La situación en Chile subraya que la vulnerabilidad no es exclusiva de Europa. La denuncia del Coordinador apunta a una “indisponibilidad superior a los límites establecidos” y un “riesgo para la seguridad del Sistema Eléctrico Nacional”. Ambos casos, el ibérico y el chileno, revelan una verdad incómoda: la infraestructura de transmisión, esa “carretera” por la que viaja la energía, se ha convertido en el talón de Aquiles de la transición energética. De nada sirve generar grandes cantidades de energía limpia si no se puede transportar de manera segura y fiable hasta los centros de consumo.
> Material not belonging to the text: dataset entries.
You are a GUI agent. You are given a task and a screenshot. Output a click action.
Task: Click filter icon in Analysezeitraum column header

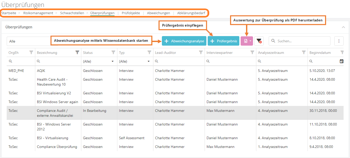click(x=304, y=53)
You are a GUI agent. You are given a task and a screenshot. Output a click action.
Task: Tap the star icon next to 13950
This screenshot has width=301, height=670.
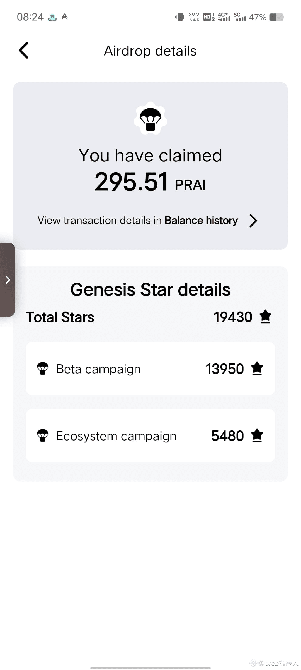[x=257, y=369]
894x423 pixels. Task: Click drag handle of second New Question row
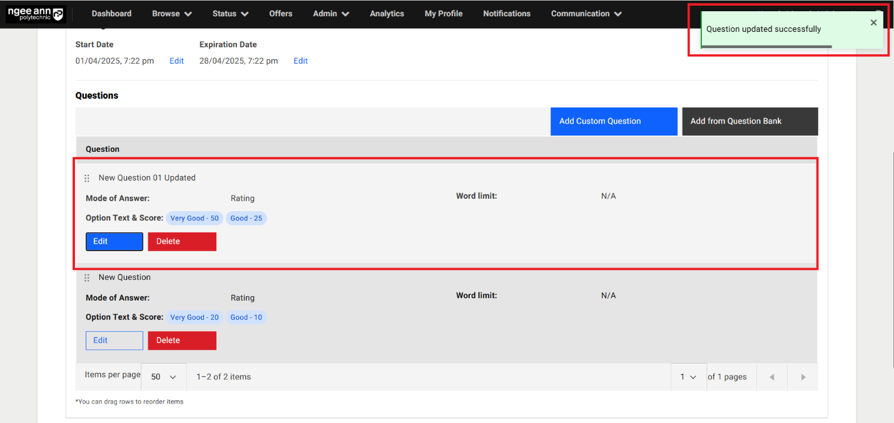(x=87, y=278)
El gran apagón ibérico está técnicamente superado, pero el debate que abrió sigue más vigente que nunca. La investigación ha pasado de buscar culpables a identificar las debilidades estructurales. La conclusión es clara: la resiliencia futura no depende de soluciones parciales, sino de una inversión masiva en la modernización de las redes, la digitalización de la gestión y la creación de marcos regulatorios que incentiven la seguridad por encima del costo. El apagón no fue el fin del mundo, pero sí una advertencia final. La pregunta ya no es si volverá a ocurrir, sino qué estamos haciendo, tanto en Europa como en Chile, para que la próxima vez que las luces parpadeen, el sistema no se venga abajo.